The problem =>
Reproduce the lines of the data verbatim, beginning with the line containing "This screenshot has height=360, width=480." and continuing through the line containing "click(116, 69)".
[BEGIN Exercise materials]
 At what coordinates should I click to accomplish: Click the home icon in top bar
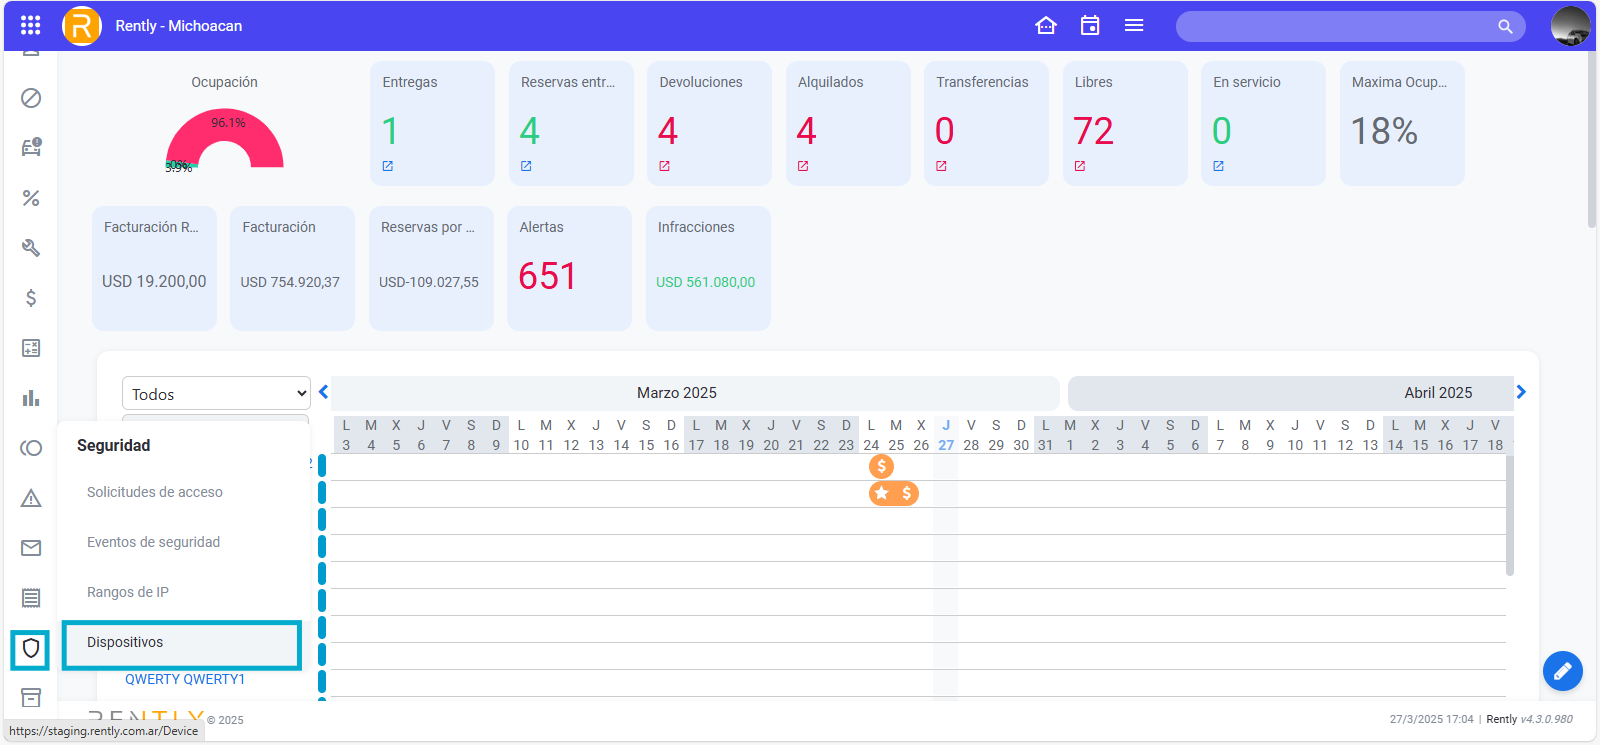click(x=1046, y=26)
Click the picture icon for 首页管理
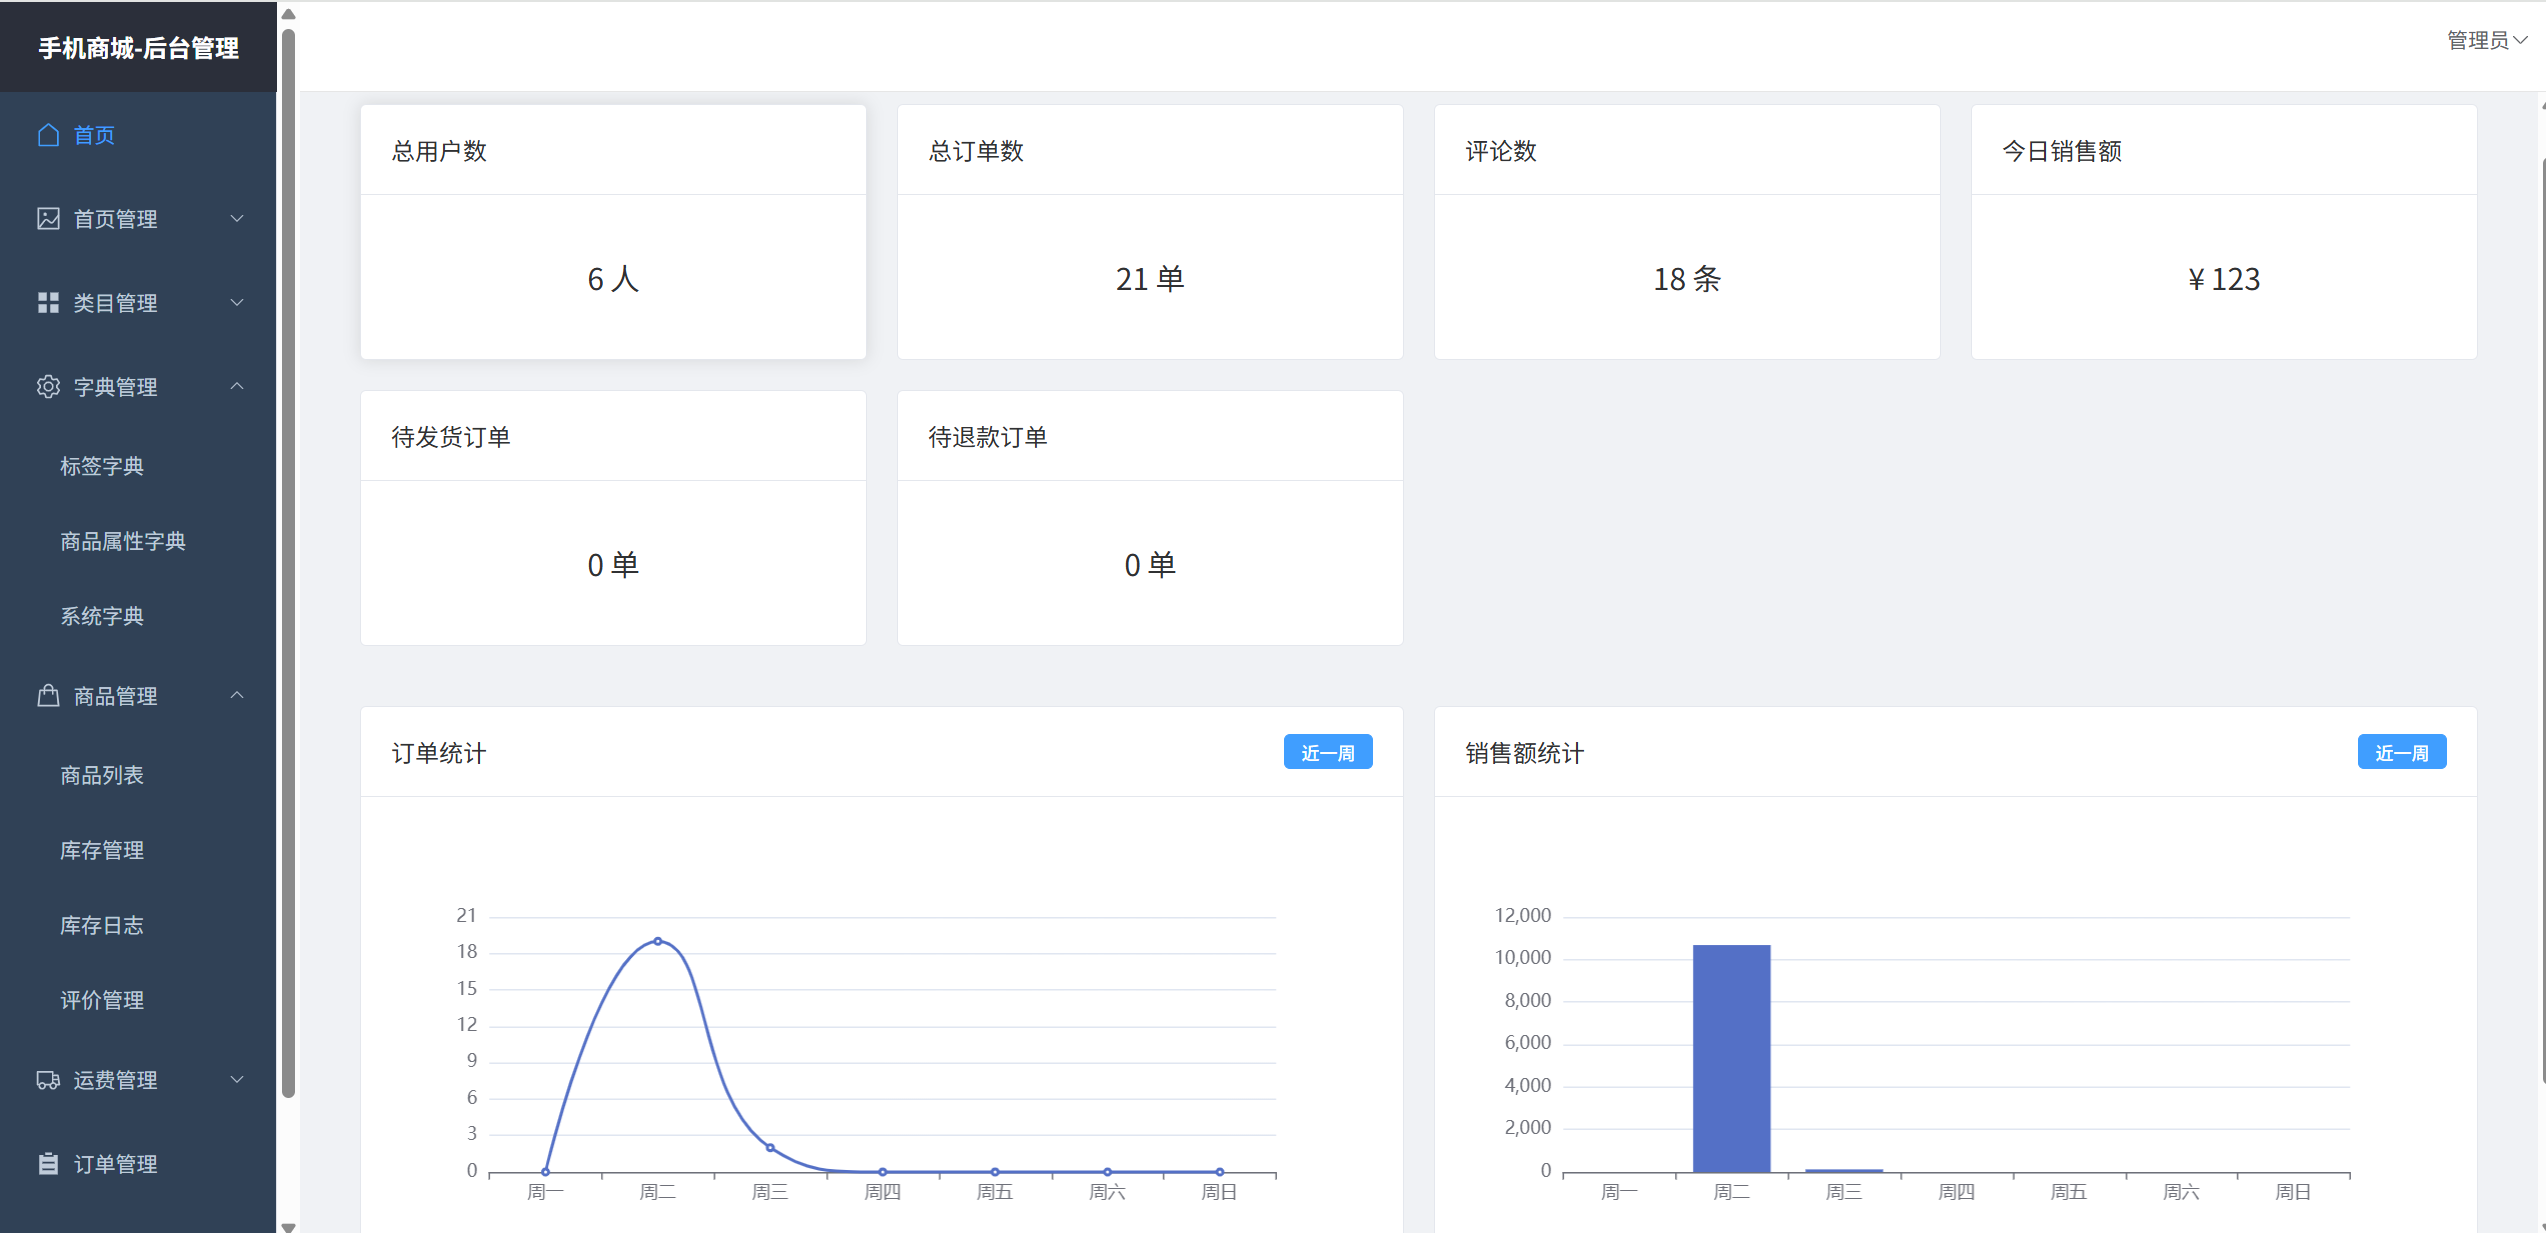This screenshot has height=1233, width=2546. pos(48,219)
[END Exercise materials]
[BEGIN Exercise materials]
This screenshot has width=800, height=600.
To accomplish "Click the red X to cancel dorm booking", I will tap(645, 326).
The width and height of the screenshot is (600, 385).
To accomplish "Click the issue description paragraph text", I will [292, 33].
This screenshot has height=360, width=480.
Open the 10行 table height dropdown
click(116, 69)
[END Exercise materials]
The answer =>
This screenshot has height=360, width=480.
Open the 10行 table height dropdown
click(116, 69)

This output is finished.